Friday, January 20, 2012

Middle school progress needed

(The following letter to the editor was printed in the Dallas Morning News on Friday, Jan. 20, 2012 and is online at http://letterstotheeditorblog.dallasnews.com/archives/2012/01/middle-school-p.html.)

Re: "DISD's Strengths -- Next superintendent will have assets going in," Sunday Editorials.

The most priceless sentences in Sunday's editorial serve as a summary of the problems a new superintendent will face: "Beyond the magnets, many neighborhood elementary schools reflect solid academics, but too often they feed into middle or high schools where achievement drops off sharply. The challenge for the next superintendent is to find out why and pursue policies to change that."
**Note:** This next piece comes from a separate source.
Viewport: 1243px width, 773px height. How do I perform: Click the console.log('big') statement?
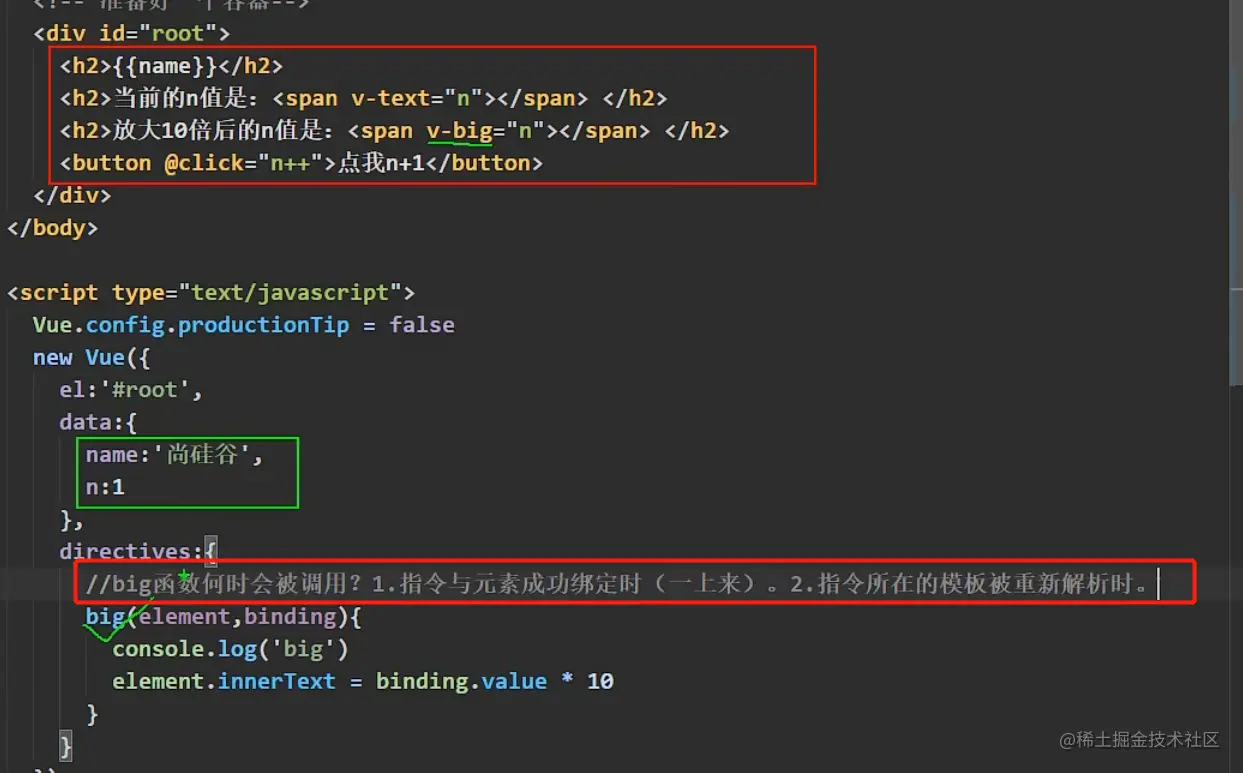click(230, 649)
Anyone who studies the 15-year DISD enrollment and graduation spreadsheet will quickly see the significant improvements that have happened since 2005. But they are not enough. They must continue and accelerate. For that to happen, the mystery of why student performance drops starting in middle school must be uncovered.

What is it like being a sixth-grader in DISD? You struggle to establish yourself in a new social setting. You may have nobody in your home who has ever graduated high school. Nobody can tell you what it's like.

Some high schools, like Sunset, and the middle schools feeding into Sunset, appear to be making progress. Students are being intentionally focused onto their own futures -- repeatedly!

If every DISD high school had made the same progress since 2007 as Sunset, over a thousand more students would be graduating with the Class of 2012. How would a thousand more DISD graduates affect the Dallas economy? Taxes? Crime rate? The future of Dallas?